Climate change fundamentally threatens all human rights, through compromising the ability of historically marginalised people to live on a habitable planet. Climate change is already causing, and will rapidly continue to cause, many people to be displaced from their homes, jeopardizing their human rights to life, the standard of living adequate for health and wellbeing, food, housing, and more. Climate-induced hazards such as sea-level rise, drought, flooding, and exacerbated extreme weather events are already disproportionately impacting the Global South, despite the fact that the world’s wealthiest 10% of people are responsible for 50% of greenhouse gas emissions.
Furthermore, juxtapose to international inequity when it comes to climate change, within regions and communities, people already subject to historic marginalization are made most vulnerable to these climate hazards. For example, people with disabilities, low-income communities, indigenous peoples, and others subject to social inequity, are all significantly more likely to be impacted by climate-induced disaster, yet are often neglected in the decision-making spaces of climate action. As climate change threatens our human rights, those with the most to lose must be heard at the loudest volume.

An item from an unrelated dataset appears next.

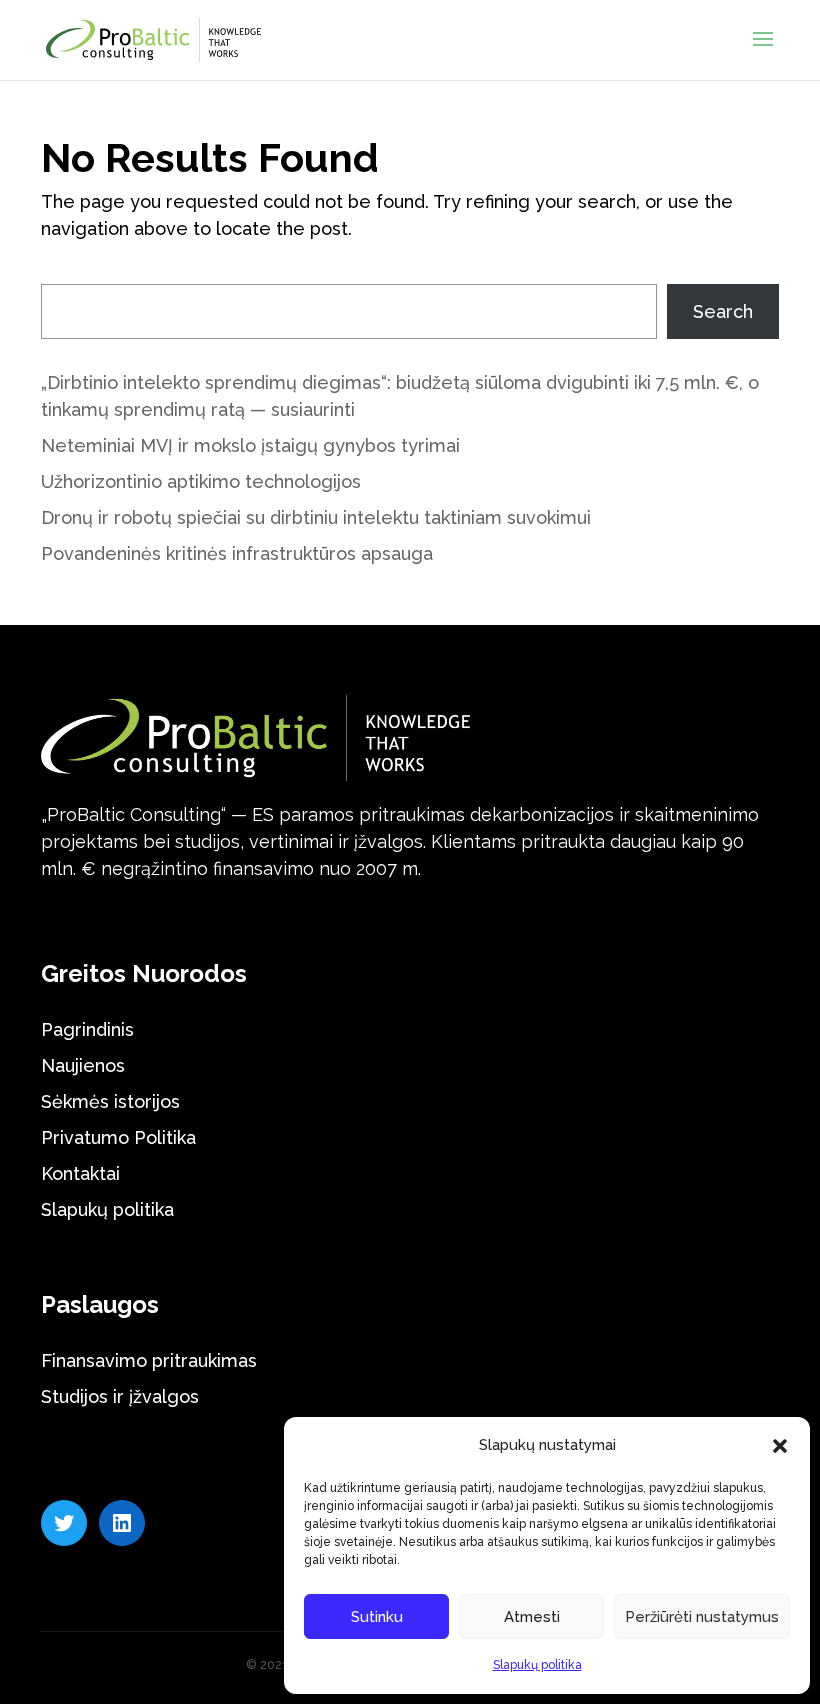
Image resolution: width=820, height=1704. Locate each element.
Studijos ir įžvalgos (120, 1396)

Working with CIEL has been instrumental to my understanding of how we must address these immediate challenges in the international environmental space. International law and order, at least in theory, is meant to uphold universal rights for all citizens regardless of nationality, in tandem with institutionalising normative guidelines of good governance. Therefore, the international legal community must do more in creating and upholding human rights that adequately address the harm and justice consequences of climate change, an emergency that knows no borders.
Only through institutionalising the rights of all citizens to a livable planet can we ensure that climate justice is universally upheld, and used as a legal basis to hold states and corporate actors accountable for their climate action or lack thereof. With all the work that needs to be done, I am very grateful to the Center for International Environmental Law and my LLM education at Edinburgh Law School for giving me the tools to enter this space and help advocate for our common future.